Personal information
- Name: Richard Papillon
- Nickname(s): shoxie, shoxieJESUS
- Born: 27 May 1992 (age 34)
- Nationality: French

Career information
- Game: Counter-Strike: Global Offensive
- Playing career: 2007–present

Team history
- 2014: Titan
- 2014–2015: Team LDLC
- 2015: Team EnVyUs
- 2015–2016: Titan
- 2016–2019: G2 Esports
- 2019–2021: Team Vitality
- 2021–2022: Team Liquid
- 2022–2023: Apeks
- 2023–2023: Nakama Esports

Career highlights and awards
- CS:GO Major champion (Jönköping 2014); 4× HLTV Top 20 Player of the Year (2013-2016); 4× HLTV MVP;

= Shox (gamer) =

French gamer

Richard Papillon (born 27 May 1992), better known as shox, is a French professional Counter-Strike player. He is considered one of the greatest players in Counter-Strike: Global Offensive history, known for his high skill and longevity in the scene, and featured in HLTV's Top 20 Players list from 2013 to 2016. He has won over a dozen international tournaments, as well as one Major Championship: DreamHack Winter 2014.

==Early life==
Shox began playing Counter-Strike when he was nine years old, and was introduced to the series by his older brother.
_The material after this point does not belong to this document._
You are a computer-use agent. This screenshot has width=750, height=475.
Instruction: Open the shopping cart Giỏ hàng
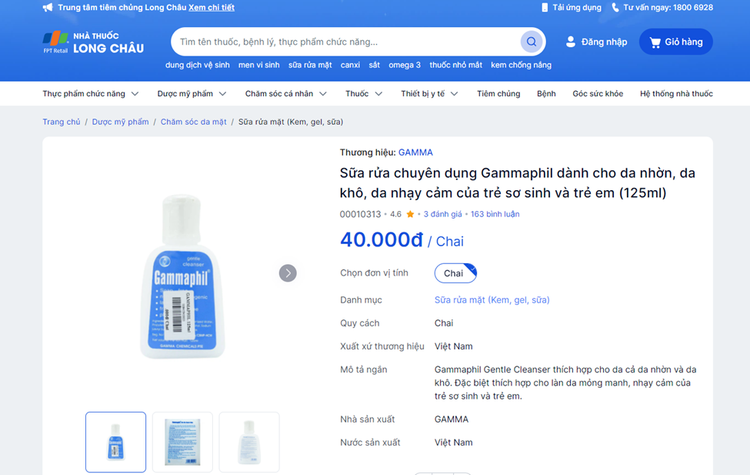click(x=676, y=42)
His parents allowed him to take a year off from studies to pursue the game which led to him joining his first successful teams in Counter-Strike: Source around 2007. His handle referenced a model of Nike shoes that were popular at the time.

==Career==
Shox is best known for playing for a number of French Counter-Strike teams, including VeryGames, Titan, Team LDLC, EnVyUs, G2, and Team Vitality. Shox began playing competitive Counter-Strike in 2006 but made his name in Counter-Strike: Source with French squads that dominated the game. Shox was a part of the VeryGames team that won ESWC 2011, his first Major. He rejoined VeryGames after Counter-Strike: Global Offensive was released, becoming the best player in the world in late 2013 and early 2014.

In 2021 he joined a non-French team for the first time, signing with Team Liquid. Just six months later, he was moved to the bench after disappointing results. He then signed with a Norwegian organization, Apeks, in August 2022.